### [PROBLEM STATEMENT]
Please return each record exactly as it stands.

### [DATA FOR THIS TASK]

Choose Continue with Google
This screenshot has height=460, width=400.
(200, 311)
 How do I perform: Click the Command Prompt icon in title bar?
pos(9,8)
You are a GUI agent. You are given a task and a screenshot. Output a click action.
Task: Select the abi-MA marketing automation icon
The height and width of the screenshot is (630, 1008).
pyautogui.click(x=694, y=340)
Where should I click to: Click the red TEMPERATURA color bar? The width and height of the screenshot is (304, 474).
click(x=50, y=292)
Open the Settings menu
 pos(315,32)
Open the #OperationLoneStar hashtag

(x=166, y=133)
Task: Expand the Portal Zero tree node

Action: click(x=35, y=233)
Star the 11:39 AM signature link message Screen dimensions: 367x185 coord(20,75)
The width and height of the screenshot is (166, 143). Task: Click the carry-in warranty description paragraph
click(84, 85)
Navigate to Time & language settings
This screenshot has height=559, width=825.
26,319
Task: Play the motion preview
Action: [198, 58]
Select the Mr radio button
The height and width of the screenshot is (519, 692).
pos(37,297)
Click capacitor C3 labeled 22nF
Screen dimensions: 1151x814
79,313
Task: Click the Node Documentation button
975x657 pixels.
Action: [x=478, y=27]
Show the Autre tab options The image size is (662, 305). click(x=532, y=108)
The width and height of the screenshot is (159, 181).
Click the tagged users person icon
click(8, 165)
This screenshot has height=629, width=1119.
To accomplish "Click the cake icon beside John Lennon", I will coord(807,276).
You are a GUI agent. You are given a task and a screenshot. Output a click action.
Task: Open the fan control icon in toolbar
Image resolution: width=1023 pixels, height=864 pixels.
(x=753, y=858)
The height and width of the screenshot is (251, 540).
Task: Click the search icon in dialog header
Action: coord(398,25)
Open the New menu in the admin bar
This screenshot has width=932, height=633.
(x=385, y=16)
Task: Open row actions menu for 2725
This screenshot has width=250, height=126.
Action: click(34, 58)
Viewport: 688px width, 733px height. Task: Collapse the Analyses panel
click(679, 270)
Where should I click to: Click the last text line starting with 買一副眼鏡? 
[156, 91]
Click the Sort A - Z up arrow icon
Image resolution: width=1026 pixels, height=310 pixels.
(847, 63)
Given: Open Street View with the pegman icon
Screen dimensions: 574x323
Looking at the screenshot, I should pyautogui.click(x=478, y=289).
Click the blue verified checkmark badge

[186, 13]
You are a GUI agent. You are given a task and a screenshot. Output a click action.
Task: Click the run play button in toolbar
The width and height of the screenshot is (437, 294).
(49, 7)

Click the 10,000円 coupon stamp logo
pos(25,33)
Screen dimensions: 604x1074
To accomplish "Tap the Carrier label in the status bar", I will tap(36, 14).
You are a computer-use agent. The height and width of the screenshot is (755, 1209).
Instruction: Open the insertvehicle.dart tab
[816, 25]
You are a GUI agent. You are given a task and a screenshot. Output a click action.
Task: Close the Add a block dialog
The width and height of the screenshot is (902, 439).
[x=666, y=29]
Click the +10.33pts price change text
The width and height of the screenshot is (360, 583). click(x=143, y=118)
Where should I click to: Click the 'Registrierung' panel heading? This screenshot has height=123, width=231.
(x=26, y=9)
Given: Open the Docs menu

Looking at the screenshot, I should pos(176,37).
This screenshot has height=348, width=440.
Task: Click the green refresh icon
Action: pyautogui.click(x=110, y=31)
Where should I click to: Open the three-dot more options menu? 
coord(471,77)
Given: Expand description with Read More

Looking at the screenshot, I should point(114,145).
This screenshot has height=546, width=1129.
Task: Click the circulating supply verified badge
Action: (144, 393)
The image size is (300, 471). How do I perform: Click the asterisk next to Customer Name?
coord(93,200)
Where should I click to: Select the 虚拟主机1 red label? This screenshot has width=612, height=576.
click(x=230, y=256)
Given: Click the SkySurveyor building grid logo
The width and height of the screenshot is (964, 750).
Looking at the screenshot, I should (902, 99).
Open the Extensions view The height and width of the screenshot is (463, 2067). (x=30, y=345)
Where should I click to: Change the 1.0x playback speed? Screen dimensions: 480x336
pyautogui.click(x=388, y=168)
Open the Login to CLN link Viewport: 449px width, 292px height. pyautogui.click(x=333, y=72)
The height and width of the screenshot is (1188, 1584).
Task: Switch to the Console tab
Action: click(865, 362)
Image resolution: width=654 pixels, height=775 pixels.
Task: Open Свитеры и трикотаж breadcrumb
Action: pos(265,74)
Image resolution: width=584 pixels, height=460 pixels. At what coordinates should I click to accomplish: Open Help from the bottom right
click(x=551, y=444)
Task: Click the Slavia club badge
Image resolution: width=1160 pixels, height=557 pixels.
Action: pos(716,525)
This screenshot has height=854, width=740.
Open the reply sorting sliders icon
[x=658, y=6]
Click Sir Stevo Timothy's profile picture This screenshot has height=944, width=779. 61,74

### [RESPONSE FOR THIS EXERCISE]
Choose Continue with Google
This screenshot has height=460, width=400.
(200, 311)
 How do I perform: Click the Command Prompt icon in title bar?
pos(9,8)
You are a GUI agent. You are given a task and a screenshot. Output a click action.
Task: Select the abi-MA marketing automation icon
The height and width of the screenshot is (630, 1008).
pyautogui.click(x=694, y=340)
Where should I click to: Click the red TEMPERATURA color bar? The width and height of the screenshot is (304, 474).
click(x=50, y=292)
Open the Settings menu
 pos(315,32)
Open the #OperationLoneStar hashtag

(x=166, y=133)
Task: Expand the Portal Zero tree node

Action: click(x=35, y=233)
Star the 11:39 AM signature link message Screen dimensions: 367x185 coord(20,75)
The width and height of the screenshot is (166, 143). Task: Click the carry-in warranty description paragraph
click(84, 85)
Navigate to Time & language settings
This screenshot has height=559, width=825.
26,319
Task: Play the motion preview
Action: [198, 58]
Select the Mr radio button
The height and width of the screenshot is (519, 692).
pos(37,297)
Click capacitor C3 labeled 22nF
Screen dimensions: 1151x814
79,313
Task: Click the Node Documentation button
975x657 pixels.
Action: [x=478, y=27]
Show the Autre tab options The image size is (662, 305). click(x=532, y=108)
The width and height of the screenshot is (159, 181).
Click the tagged users person icon
click(8, 165)
This screenshot has height=629, width=1119.
To accomplish "Click the cake icon beside John Lennon", I will coord(807,276).
You are a GUI agent. You are given a task and a screenshot. Output a click action.
Task: Open the fan control icon in toolbar
Image resolution: width=1023 pixels, height=864 pixels.
(x=753, y=858)
The height and width of the screenshot is (251, 540).
Task: Click the search icon in dialog header
Action: coord(398,25)
Open the New menu in the admin bar
This screenshot has width=932, height=633.
(x=385, y=16)
Task: Open row actions menu for 2725
This screenshot has width=250, height=126.
Action: click(34, 58)
Viewport: 688px width, 733px height. Task: Collapse the Analyses panel
click(679, 270)
Where should I click to: Click the last text line starting with 買一副眼鏡? 
[156, 91]
Click the Sort A - Z up arrow icon
Image resolution: width=1026 pixels, height=310 pixels.
(847, 63)
Given: Open Street View with the pegman icon
Screen dimensions: 574x323
Looking at the screenshot, I should pyautogui.click(x=478, y=289).
Click the blue verified checkmark badge

[186, 13]
You are a GUI agent. You are given a task and a screenshot. Output a click action.
Task: Click the run play button in toolbar
The width and height of the screenshot is (437, 294).
(49, 7)

Click the 10,000円 coupon stamp logo
pos(25,33)
Screen dimensions: 604x1074
To accomplish "Tap the Carrier label in the status bar", I will tap(36, 14).
You are a computer-use agent. The height and width of the screenshot is (755, 1209).
Instruction: Open the insertvehicle.dart tab
[816, 25]
You are a GUI agent. You are given a task and a screenshot. Output a click action.
Task: Close the Add a block dialog
The width and height of the screenshot is (902, 439).
[x=666, y=29]
Click the +10.33pts price change text
The width and height of the screenshot is (360, 583). click(x=143, y=118)
Where should I click to: Click the 'Registrierung' panel heading? This screenshot has height=123, width=231.
(x=26, y=9)
Given: Open the Docs menu

Looking at the screenshot, I should pos(176,37).
This screenshot has height=348, width=440.
Task: Click the green refresh icon
Action: pyautogui.click(x=110, y=31)
Where should I click to: Open the three-dot more options menu? 
coord(471,77)
Given: Expand description with Read More

Looking at the screenshot, I should point(114,145).
This screenshot has height=546, width=1129.
Task: Click the circulating supply verified badge
Action: (144, 393)
The image size is (300, 471). How do I perform: Click the asterisk next to Customer Name?
coord(93,200)
Where should I click to: Select the 虚拟主机1 red label? This screenshot has width=612, height=576.
click(x=230, y=256)
Given: Click the SkySurveyor building grid logo
The width and height of the screenshot is (964, 750).
Looking at the screenshot, I should (902, 99).
Open the Extensions view The height and width of the screenshot is (463, 2067). (x=30, y=345)
Where should I click to: Change the 1.0x playback speed? Screen dimensions: 480x336
pyautogui.click(x=388, y=168)
Open the Login to CLN link Viewport: 449px width, 292px height. pyautogui.click(x=333, y=72)
The height and width of the screenshot is (1188, 1584).
Task: Switch to the Console tab
Action: click(865, 362)
Image resolution: width=654 pixels, height=775 pixels.
Task: Open Свитеры и трикотаж breadcrumb
Action: pos(265,74)
Image resolution: width=584 pixels, height=460 pixels. At what coordinates should I click to accomplish: Open Help from the bottom right
click(x=551, y=444)
Task: Click the Slavia club badge
Image resolution: width=1160 pixels, height=557 pixels.
Action: pos(716,525)
This screenshot has height=854, width=740.
Open the reply sorting sliders icon
[x=658, y=6]
Click Sir Stevo Timothy's profile picture This screenshot has height=944, width=779. 61,74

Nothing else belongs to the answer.